New and Old Problems in Pattern Matching

Let $H$ and $T$ be sequences generated over a finite alphabet. We call $H$ the pattern and $T$ the text. The basic problems we shall deal with are: (i) how many times H occurs in $T$; (ii) how long one has to wait until H occurs in $T$. We consider the pattern matching problem in various settings: (1) In the string matching problem the pattern $H$ is considered to be a string, while in the subsequence matching problem the pattern $H$ is a substring; (2) The pattern $H$ can occur exactly or approximately; (3) In most cases we assume that the text is generated by a random source and the pattern is given.

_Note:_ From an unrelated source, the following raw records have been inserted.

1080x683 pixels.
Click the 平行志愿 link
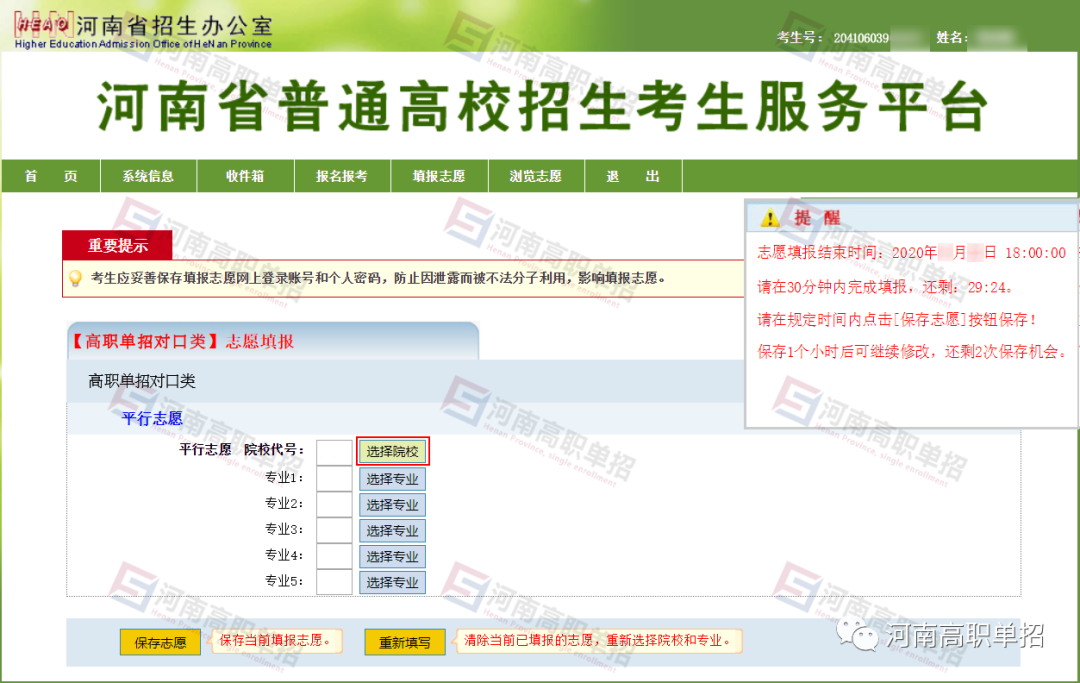tap(152, 419)
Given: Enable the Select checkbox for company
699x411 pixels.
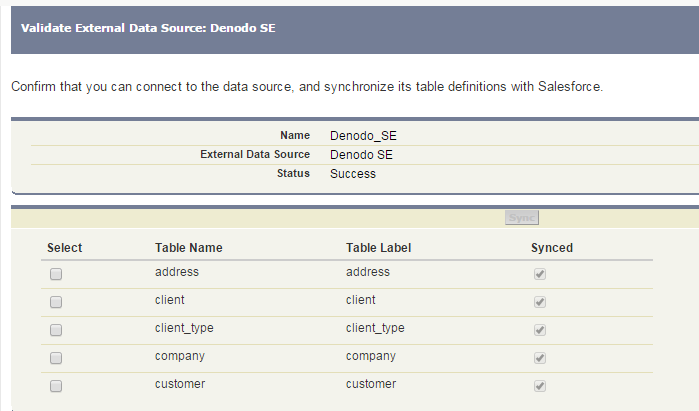Looking at the screenshot, I should tap(56, 357).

But in the repetitive pattern matching problem the pattern is part of the text; (4) Finally, one may assume that the text $T$ is generated among all possible strings. In the restricted pattern matching problem the text satisfies some additional constraints (e.g., in a $(d,k)$ sequence there is no runs of 0's shorter than $d$ and longer than $k$). In this talk we review analyses of the above-mentioned pattern matching problems. We show how to compute moments, limiting distributions and large deviations for the number of pattern occurrences and the waiting time (i.e., the first occurrence of the pattern). Throughout we use combinatorial (e.g., symbolic computation) and analytic methods (e.g., generating function, singularity analysis) of analysis of algorithms.